Even though my brain was starting to get into the groove of finishing, I felt really bad for the volunteers as their table collapsed while I was standing next to it.  I don't think I was the reason it fell down, I hope not.  I just remember looking down and seeing my toe about an inch from the table leg.

Fortunately, by mile 17 my mental commitment to finish was increasing and I was feeling upbeat enough to keep going.  I ditched my long sleeve shirt and swapped my water bottle for the running vest and kept one bottle with Heed.  I'm not sure why, but just putting on the vest seemed to boost my confidence.  Of course, it helped the next section was a three (3) mile downhill.

My quads had been feeling hammered since mile 8 and this would be my pace limiter as I rarely had my heart rate above 130 after mile 8 even though I was huffing and puffing like a horse when I was "speed" walking the uphill sections.  I was also a bit surprised and thankful the elevation didn't give me headaches or make me sick.

I rinsed off at one of the stream crossings around mile 21 and felt a ton better.  I'd taken a minor tumble at mile 5 and had dirt/mud all over my hands and bottles.  I think all future summer runs should have a pre-requisite stream crossing.  Having clean hands, face, and wet cap definitely made the hike back up to the aid station more bearable.

The views and scenery were great around Broken Top whenever I got to sections I could take my eyes off the trail in front of me.  I think I was being extra cautious after tumbling twice at the Mt Hood PCT 50.  Some sections were more technical than others and I didn't want to land on any rocks, if I could avoid them.

By mile 24 I wasn't moving fast, but I knew I only had 7 miles to go.  It felt like this wasn't going to be a great time, but I was hoping to get under 7 hours and 30 minutes anyway.  At the beginning of the race especially after that first hill, I would have been happy to get under 8 hours or just finish.

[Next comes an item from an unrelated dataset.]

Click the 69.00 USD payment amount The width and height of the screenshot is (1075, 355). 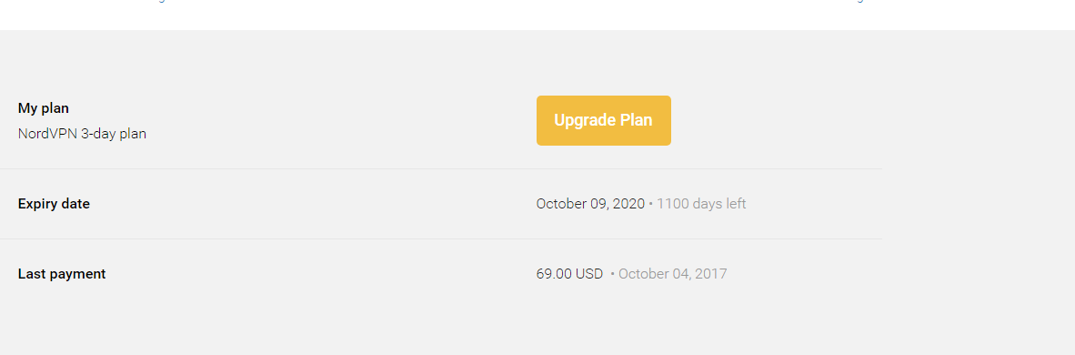(x=569, y=274)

I managed to jog most of the down hills and power hike the ups with my 7 hours and 30 minute target in mind.  However, the Garmin showed I still had a little over a mile to go and my pace times weren't adding up, so it didn't look like it was going to happen.  The last 2 miles seemed like they went on forever, but when I finally saw the finish line I felt good I'd run the last mile without stopping.  I didn't see what the finish clock said for time, but the Garmin says I was under 7hr 30min.

By the time I finished, most everyone except the race volunteers and few stragglers had left, but I got a nice finishers glass and a chicken burrito, that turned out to be just what I needed about two hours later, delicious.  In addition, I received a really nice Soloman running belt for sticking it out to the finish.

After I'd hobbled over to my car, I noticed the guy in the truck next to me, he'd finished 5 minutes before me.  I also spoke briefly to one of the ladies dressed in yellow I'd tried to stay with.  She'd won her division and finished about 20 minutes ahead of me.  Those medals looked really shiny, maybe next year when I beat Max King.

Here's what I was thinking regarding the elevation:

Coach Mike tells me this run will be a good predictor for next years McDonald Forest 50K.  Let's hope I train up for more hills and get my time below 7 hours and 30 minutes.

Until then, rest up on your Birthday Mr Gimpy! Then let's go Gimpy, it'll be time to run!

Sunday, September 18, 2011

Two Half Marathon's - Lesson learned - Run faster

Since Mt Hood PCT 50, Gimpy has finished a couple of back to back half marathons.  I feel pretty good about these last couple of runs, even though Gimpy's now been beaten by both Rosling siblings.  Two words come to mind, no sprinting.

Ultimately the times for the half's speak for themselves, there is still room for improvement, but speed is something Gimpy plans on working on next season.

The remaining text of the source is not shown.